Monday, February 15, 2016

Joel Salatin Coming to Franklin, TN!!


My husband building pastured chicken pens

The Tennessee Tour: "Polyfaces" with Joel Salatin opens February 26, 2016 at the Franklin Theatre.  A special screening of this highly acclaimed documentary with Mr. Salatin will be showing at 7 pm. For tickets go to www.franklintheatre.com  Time Magazine refers to Mr. Salatin as the most influential farmer since Thomas Jefferson.  There will be A Dinner with Joel at Gray's on Main, 332 Main St., Franklin, TN at 5:45 pm prior to the screening and a book signing and Q & A session with Mr. Salatin afterward.


Pastured Poultry at Blair Brook Farms
Joel Salatin is a hero for many reasons.  He represents a growing movement in farming that is sweeping the nation.  We have our own very personal reasons to respect and admire what he stands for and the passion he imparts to so many.  His belief system and his many practical step by step books helped shape our farming model for Blair's Bird Barn at Blair Brook Farm in Columbia, TN.  For more information on our own Salatin based farm please visit our websites at www.blairsbirdbarn.com and www.blairbrookfarm.com

For a great many of us, Mr. Salatin draws us back to a place in our hearts that feels like home. Some of my most pleasant childhood memories involve horses, chickens and bright red home grown tomatoes and crisp yellow corn fresh from the garden.  I can remember the smell of fresh cut hay, the earthy scent of horse manure in the barn and the gentle clucking of fluffy hens.  My grandmother always had chickens for as long as I can remember.  They would run around on the porch and nest up at night in an old portable building out back next to the barn.  I would sit on the porch swing eating a peanut butter and jelly sandwich and feed bits to the chicken waiting patiently next to me.  Her soft warm feathers would brush against my arm and she would gently peck at me if I waited too long in between giving her bites of my lunch.


View from one of our pasture pens
When I got older I did what most people do and I moved out of the country and into a subdivision.  At first it seemed nice and convenient to have everything close by.  Work, school, groceries, shopping all in a neat tidy circle close to home.  Small backyards were easy to maintain with perfect bushes all in a row and you waved to your neighbor as you grabbed your mail even if you didn't know their name.  As the years passed and my children grew, I began to long for something more.  Suddenly the perfectly landscaped backyard seemed small and cramped and the noise from the neighbor's backyards seem to echo over the fence.  I started to long for privacy and a fresh tomato, a fresh egg and the sound of chickens.

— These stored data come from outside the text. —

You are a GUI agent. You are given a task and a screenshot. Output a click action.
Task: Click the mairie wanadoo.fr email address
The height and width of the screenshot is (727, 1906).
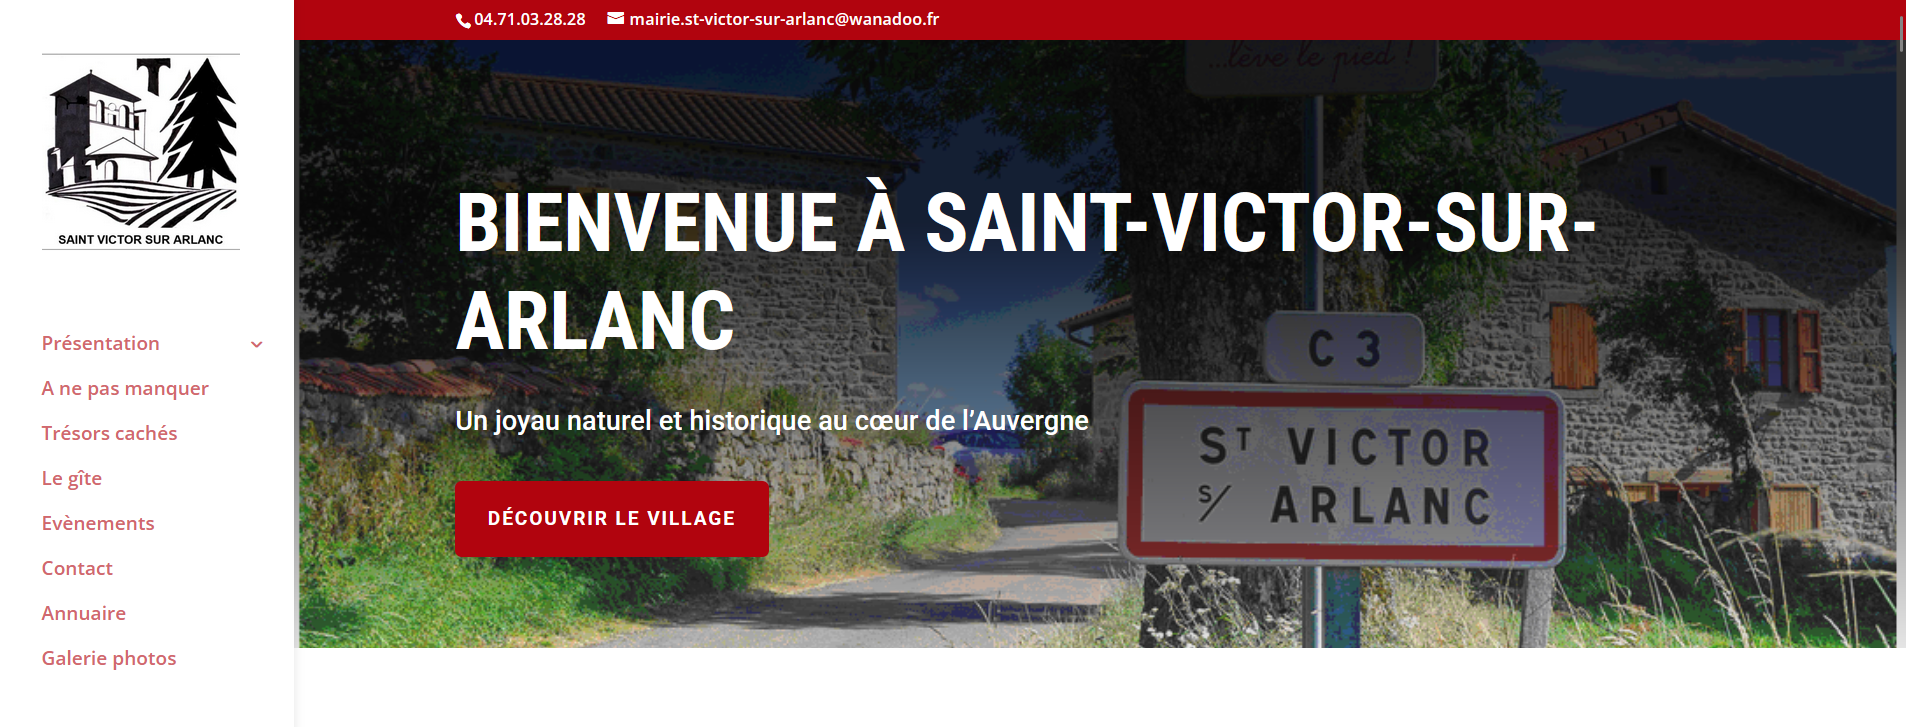784,19
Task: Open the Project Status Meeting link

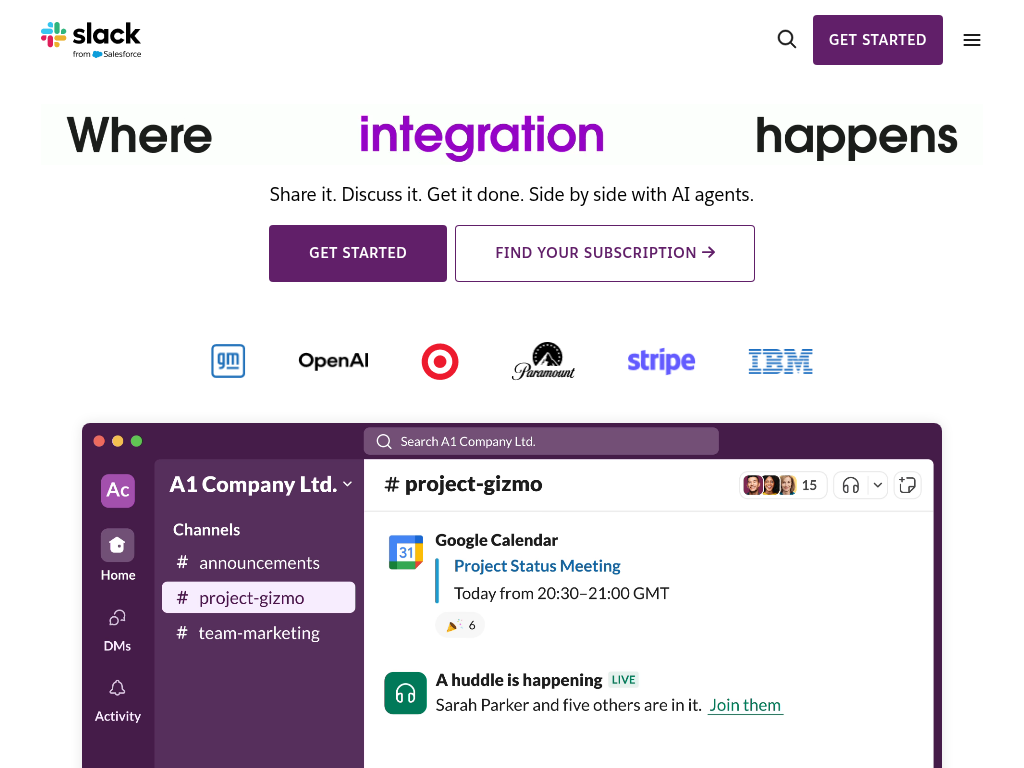Action: click(x=537, y=566)
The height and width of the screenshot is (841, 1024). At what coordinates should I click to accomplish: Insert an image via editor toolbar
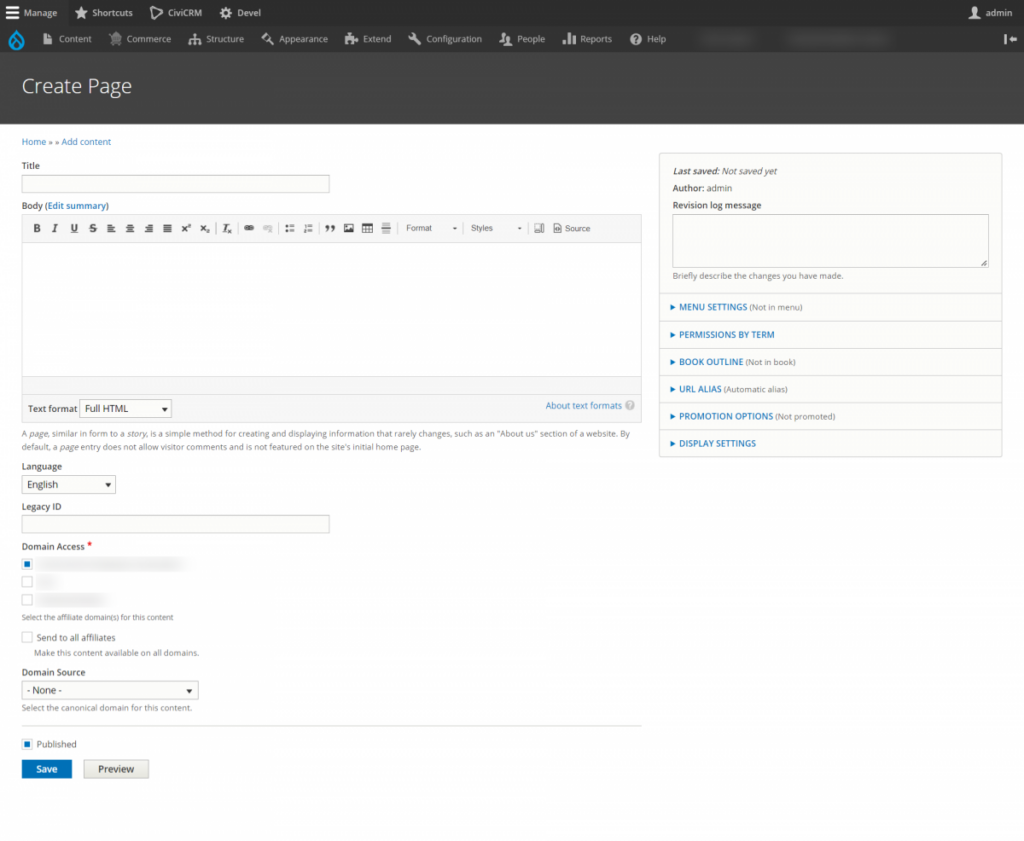click(349, 228)
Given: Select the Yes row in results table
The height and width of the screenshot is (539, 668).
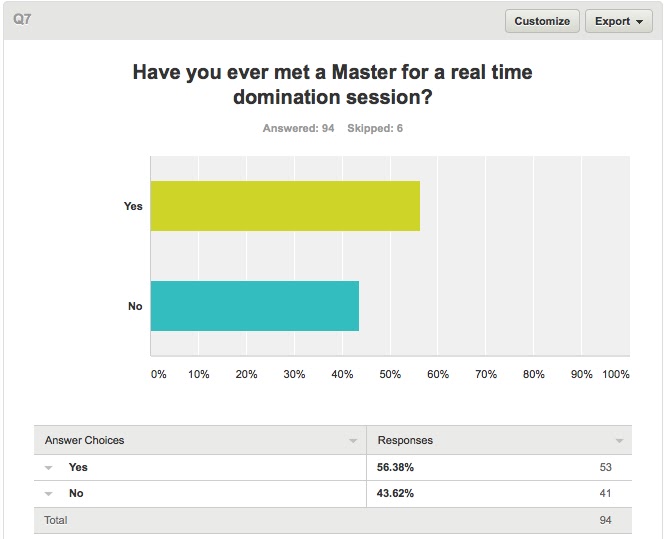Looking at the screenshot, I should 333,467.
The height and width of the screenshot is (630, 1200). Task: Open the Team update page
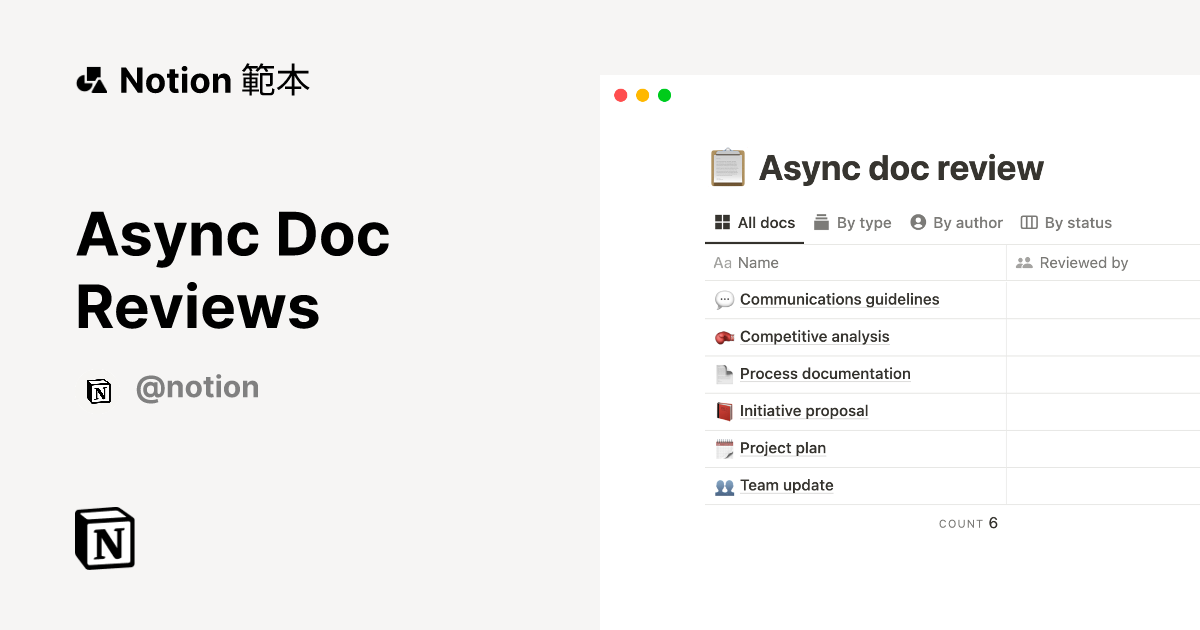786,485
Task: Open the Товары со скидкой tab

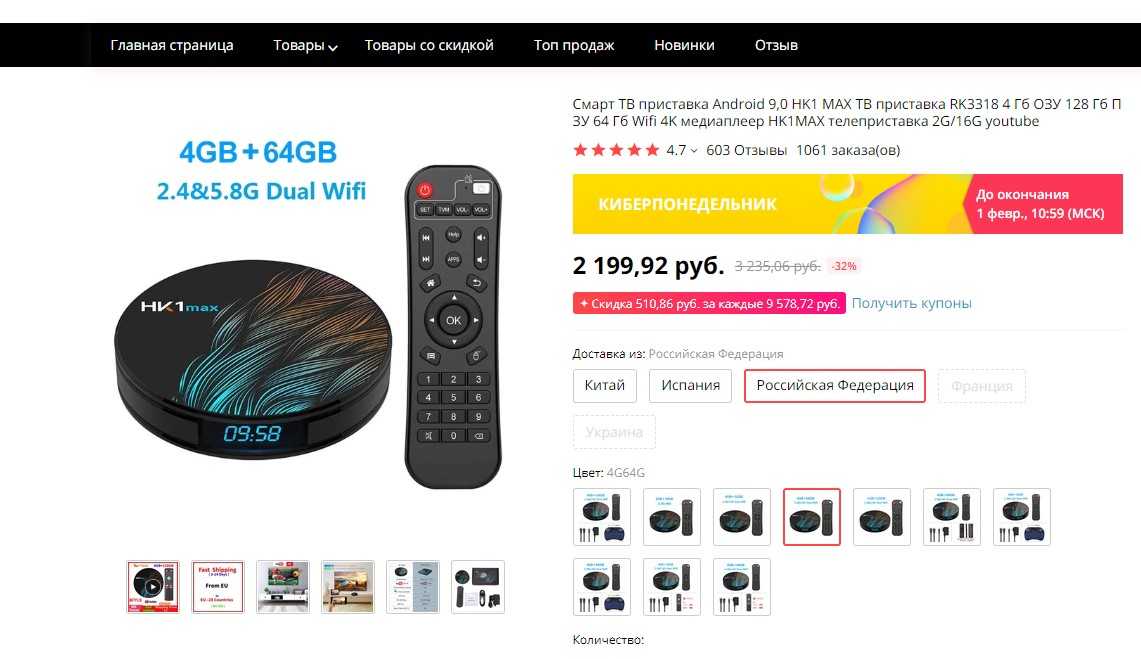Action: [429, 45]
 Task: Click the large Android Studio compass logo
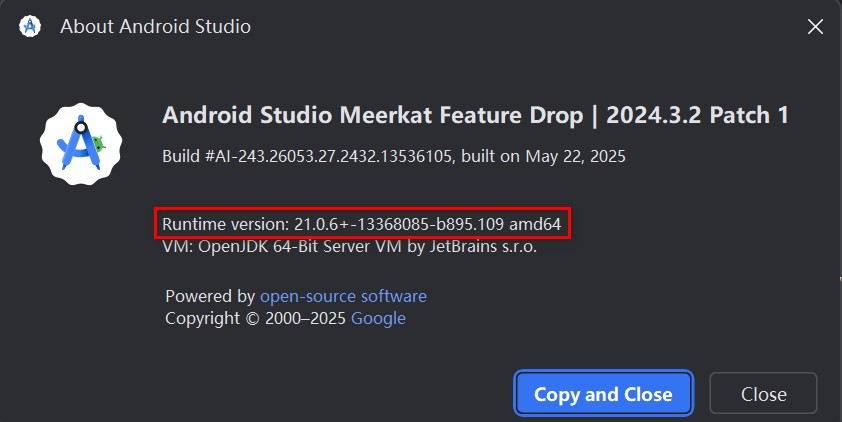[x=80, y=143]
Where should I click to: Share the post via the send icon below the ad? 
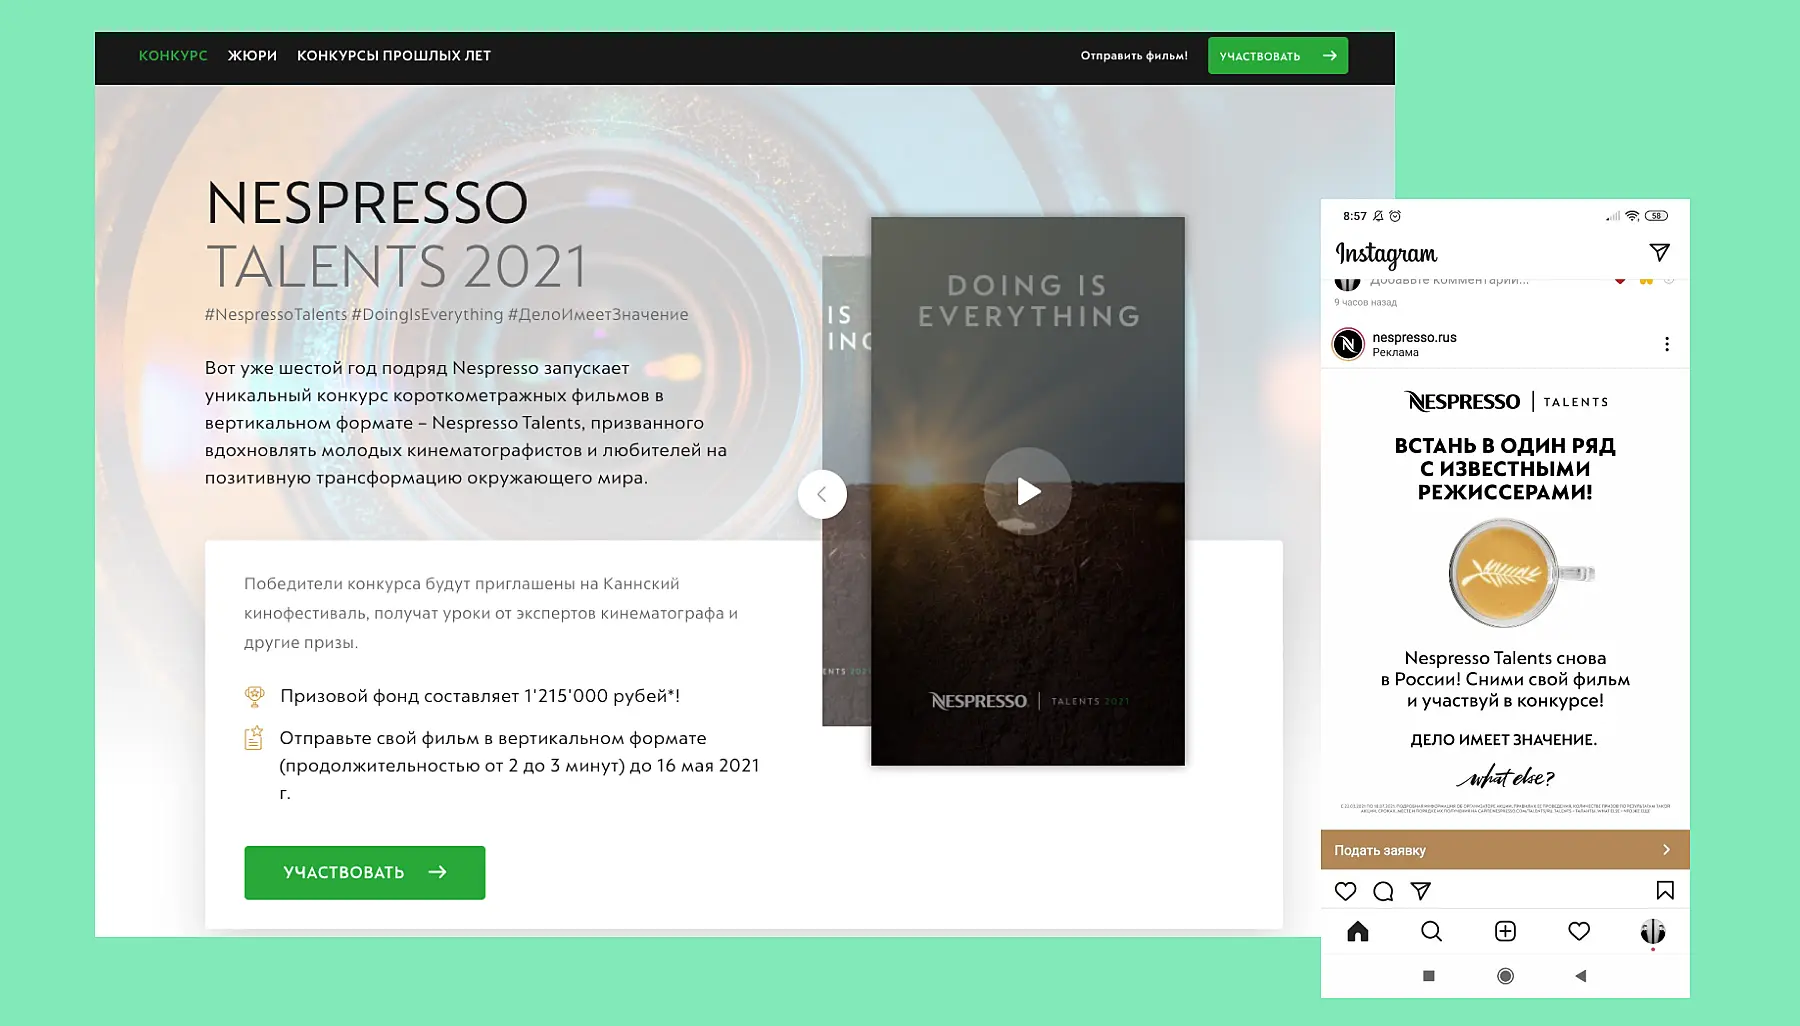1420,891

For a short time I tried to have a few backyard chickens and even a small garden, but it just didn't satisfy what was missing.  I wanted something bigger, something more.  I didn't just want a dog.  I wanted a couple of dogs and a cat and..... a chicken on my porch!  I wanted the farming way of life.  I shared my feelings with my husband who also had fond country memories from his own childhood.  We started reading books and began to study small scale farming.  Our favorite books were written by Joel Salatin of Polyface Farm in Virginia.  Mr. Salatin kept things simple.  He said you didn't have to have 100 acres and a perfect barn and a big tractor to start farming.  He stressed that the important thing was to "just start" wherever your were with whatever you had available and if you had the passion for farming the rest would come. 

So in the middle of a subdivision in Franklin, TN we did just that!  We started the chicks in the garage with heat lamps and fans.  We lived in an upscale neighborhood with a home owner's association that would have definitely NOT been happy if they had known what we were doing in that garage!  When the chicks were big enough, we contacted a local farm and partnered with them to finish the batch of chickens on their land.  We moved the 2 week old chicks in boxes in the dead of night so the neighbors wouldn't know and finished raising them on Tap Root Farm in Franklin, TN.  For the next 2 years we raised chickens that way without a farm of our own and built a CSA (Community Supported Agriculture) with customers who enjoyed monthly shares of our all natural pastured poultry.  We now have purchased our own land and have two Great Pyrenees dogs for livestock guardians, a cat to keep the mice at bay in our barn, at least 100 meat chickens at any given time, layer hens for eggs, a garden and plans for much more!

Our well worn copy of "Pastured Poultry Profits" by Joel Salatin has highlighted passages and folded down pages and notes in the margins that serve to remind us of the journey we have taken and the miles we have yet to go.  My husband and I are very grateful for the passion Joel Salatin imparts in all of his books and the advice he has given changed our lives and the lives of many others for the better.  We are very excited to see his new documentary will be showing right here in Franklin, TN at the Franklin Theatre.